Eight city schools opt out of extended half term next year

Posted On 12 Dec 2017 at 11:15 am

Eight Brighton and Hove schools have opted out of the extended autumn half term after just one year of the two-year trial.

Picture by Kiran Foster on Flickr

All the city’s Catholic schools except Our Lady of Lourdes Primary School have followed Cardinal Newman’s lead, and they are joined by new free school King’s School.

King’s School announced the change in its 24 November newsletter, saying: “After careful consideration, governors have taken the decision to revert to a one week autumn half term for the 2018-19 academic year. Cardinal Newman Catholic School are doing the same.

“Governors and school staff believe that a two week autumn half term is detrimental to our students’ learning; especially those in Year 11.”

This week, Brighton and Hove City Council is launching a consultation to give parents a chance to have their say on how they think the two-week break in October worked for them. It runs until 31 January.

The results, as well as a study of the impact of the two-week break on overall attendance, the progress pupils have made this term, and the experiences of staff, will be compiled into a report for the children, young people and skills committee next March.

A council spokesman said: “Ensuring that the most vulnerable and disadvantaged children receive the council’s support in all areas is one of the council’s key priorities.

“The extra week’s holiday in October aims to enable families to have more flexibility about when they can spend time together without missing school, and to take excursions or holidays outside the peak holiday period.

“It was also hoped that the measure would help address the issue of parents taking their children out of school during term-time for unauthorised holidays, missing valuable learning.”

As term dates have to be set more than a year in advance, the extended half term for 2018 cannot now be changed. Dates for the academic year 2018-19 can be found here.

  1. Laura McConnell Reply

    I don’t mind the extended half term. However, the amount of homework being set during all holidays is ridiculous! If a student doesn’t complete it, then warnings and detentions are given! So, please explain, when are parents supposed to take their children on holiday?

    • Valerie Paynter Reply

      During the eight weeks of summer holiday? So long as parents collude with a holidays many times a year mindset, children will not take schooling seriously enough.

      I had NO half-term breaks EVER when I was in school in the 1960’s. Time off was confined to Christmas to New Year and Easter with July and August as summer holiday. Homework was 3 hours NIGHTLY.

      Britain needs to compete with other nations educationally and commercially to a far more serious level than most parents are understanding and the survival of their kids in future, able to get the jobs and housing parents would want for them means taking education far more seriously than seems to be the case.

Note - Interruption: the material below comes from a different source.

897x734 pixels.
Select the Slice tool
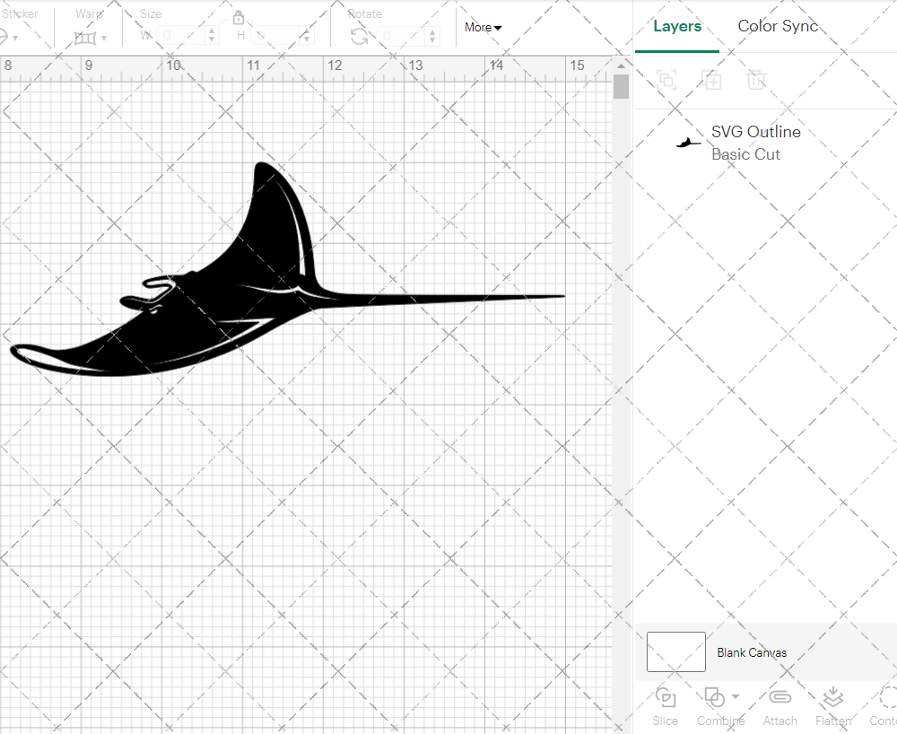tap(665, 707)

      I hated being dragged off the our country cottage every summer and weekend as a child. I wanted to be in town and able to see friends. THAT is what is important to kids…not “going on holiday” (unless they are being conditioned to swank about going somewhere abroad or somewhere exotic in order to look big).

  2. Robin Hislop Reply

    This extended half-term is a terrible idea. Those who can afford a holiday in October get cheap flights – lucky them! Meantime the rest of us have to pay for childcare while we work. What a regressive policy!